If the varnish cracks, Sam is weighed down by loneliness. Partytime’s grand finale concludes with the long restaurant sequence that occupies the second half of the film. An accumulation of twists and turns that show what goes on behind the scenes, back and forth between the reception room and the backstage area, where more and more people accumulate on screen, until the bath overflows, and the artifices of the world cease to conceal the workings of the service, the kitchens and the staff who bustle about conducting the spectacle of social life. The set even collapses, like a dike breaking, and the viewer gloats over the ultimate viewing experience imposed by the film, a frame agitated by dancing bodies. And yet, Tati succeeds in this maneuver until the place is disengaged from the bourgeoisie, in a coordinated sweep of the return to the checkroom, until the end of a bender, the sloppy slow dance and the lit cigarettes.

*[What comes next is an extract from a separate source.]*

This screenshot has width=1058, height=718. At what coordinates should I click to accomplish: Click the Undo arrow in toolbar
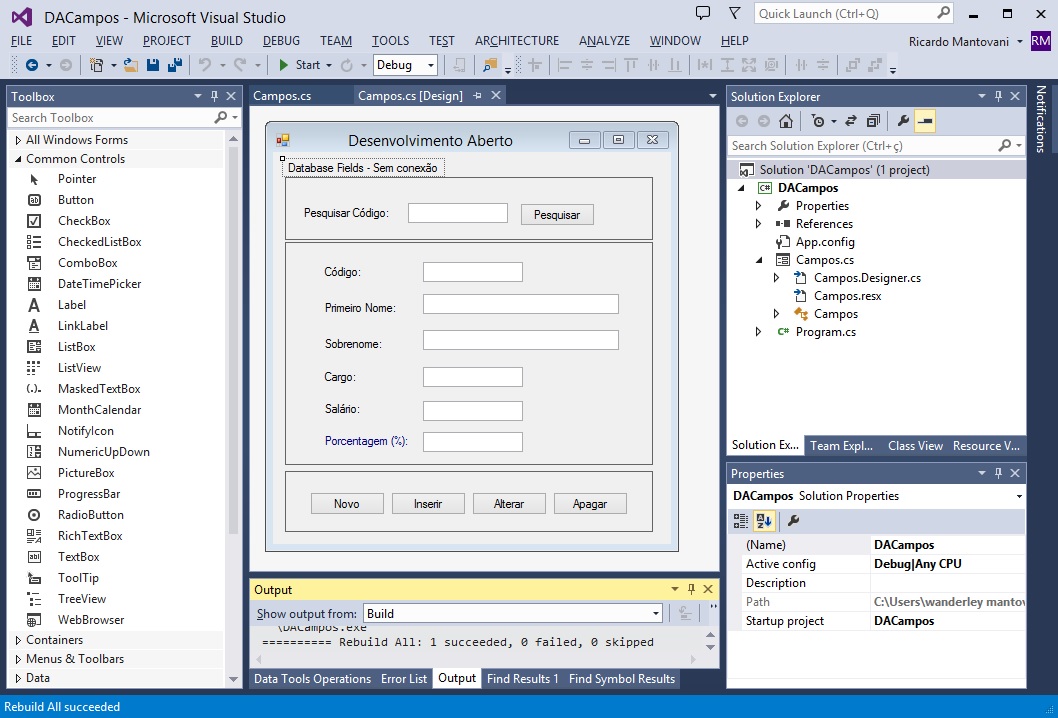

Playtime lasts a day, 24 hours uninterrupted, as if played in real time, over two full hours that end as they began, with a return to traffic, to the terminals of Paris-Orly airport. Death Stranding brings its story to a close, with its expected revelations, but also closes with a loop, that of retracing one’s steps, of having traveled all the way back. A strange carousel closes PT, and a farewell gesture by a glazier rubbing the glass, where the same clouds and buildings from the introduction are reflected – how the end of a dream. The game also promises hands, repeating the very first ascent mission to a crematorium – in a finale that is moving in many ways. In its final shot, Sam and Louise (the child carried by our hero), both freed from their prisons, leave their conditions as products, freeing themselves from their utilitarian roles in reborn society. In a final pact, they accept the dark future of the world, its inevitable downfall, but politically reappropriate the use of their hands, with a warm squeeze, a final clap.